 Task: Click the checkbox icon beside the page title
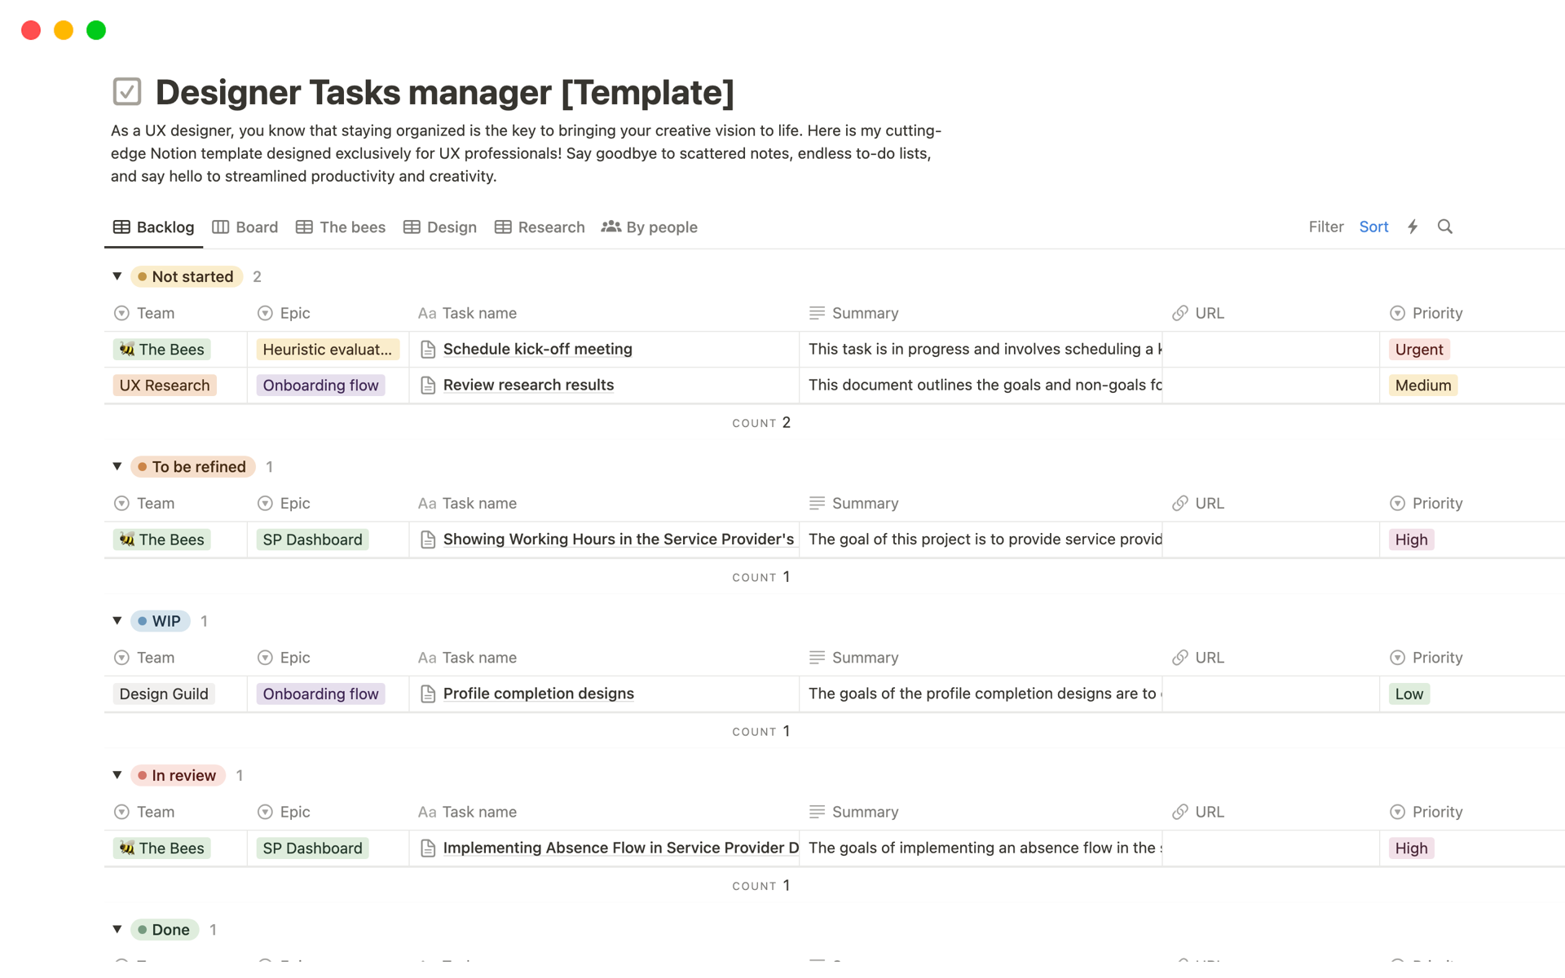(126, 91)
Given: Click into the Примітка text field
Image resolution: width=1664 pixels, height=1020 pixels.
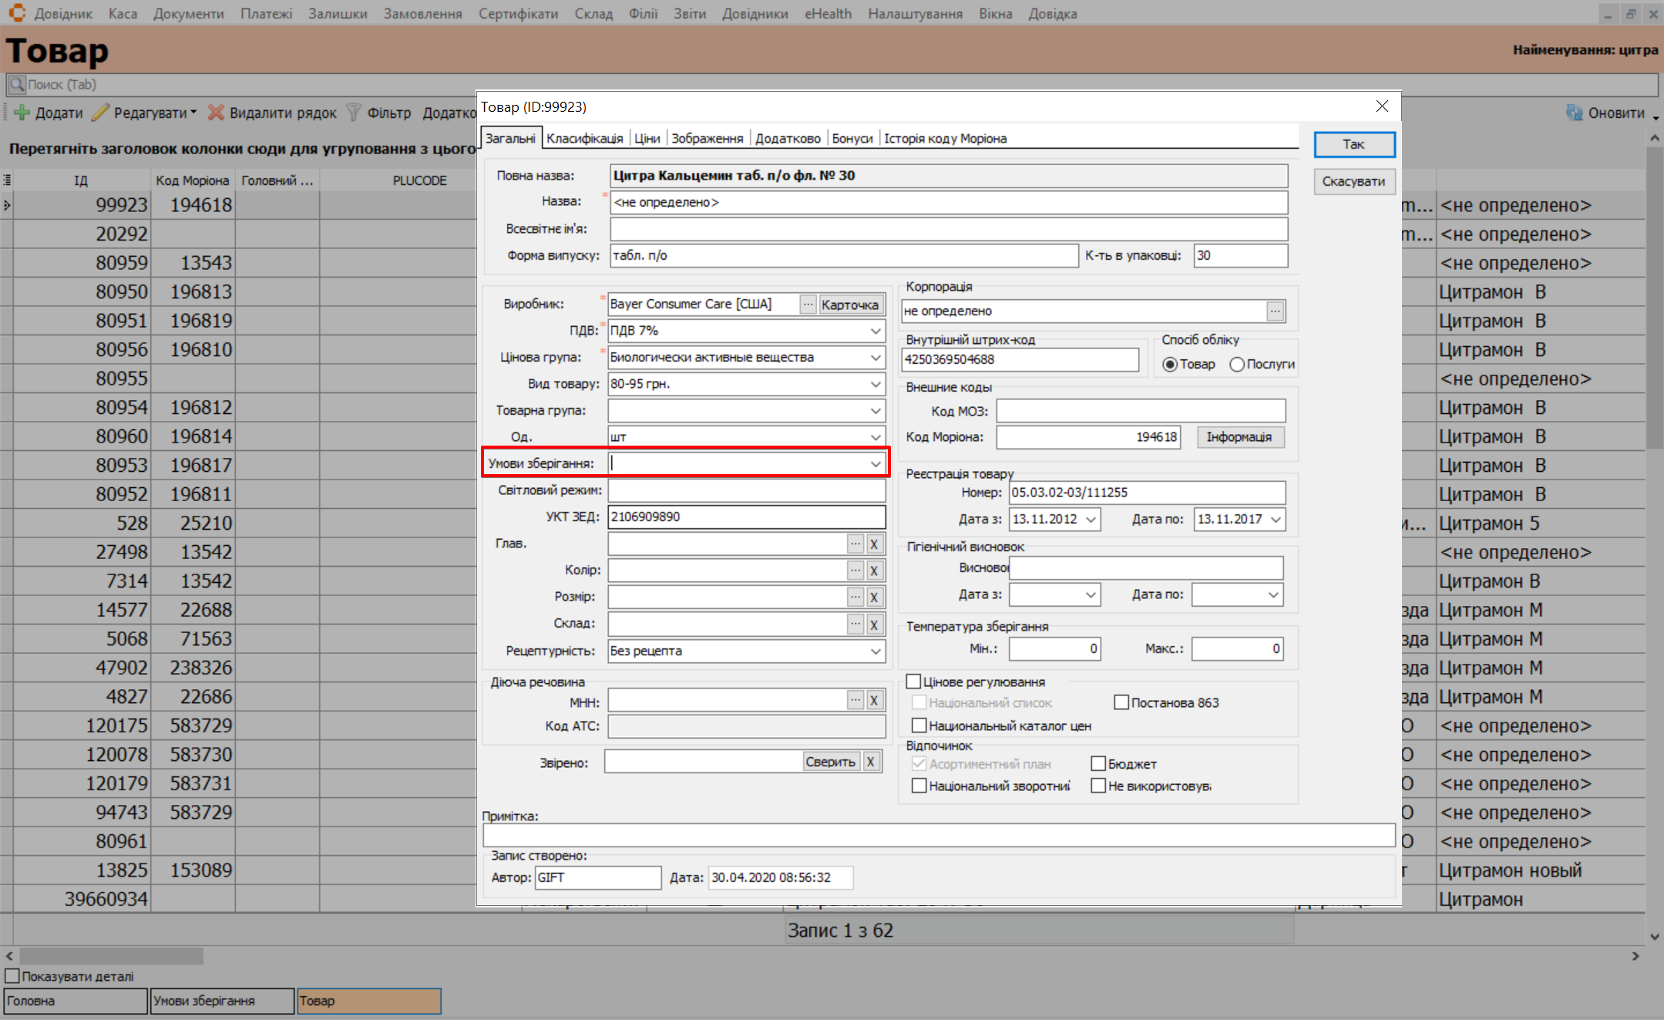Looking at the screenshot, I should tap(937, 835).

══════════

Objective: Convert the material above into a JSON list of strings, one per line, skipping blank lines and leaving out the pictures.

Answer to the problem:
[
  " Task: Click the checkbox icon beside the page title",
  "(126, 91)",
  "Given: Click into the Примітка text field",
  "Image resolution: width=1664 pixels, height=1020 pixels.",
  "Looking at the screenshot, I should tap(937, 835)."
]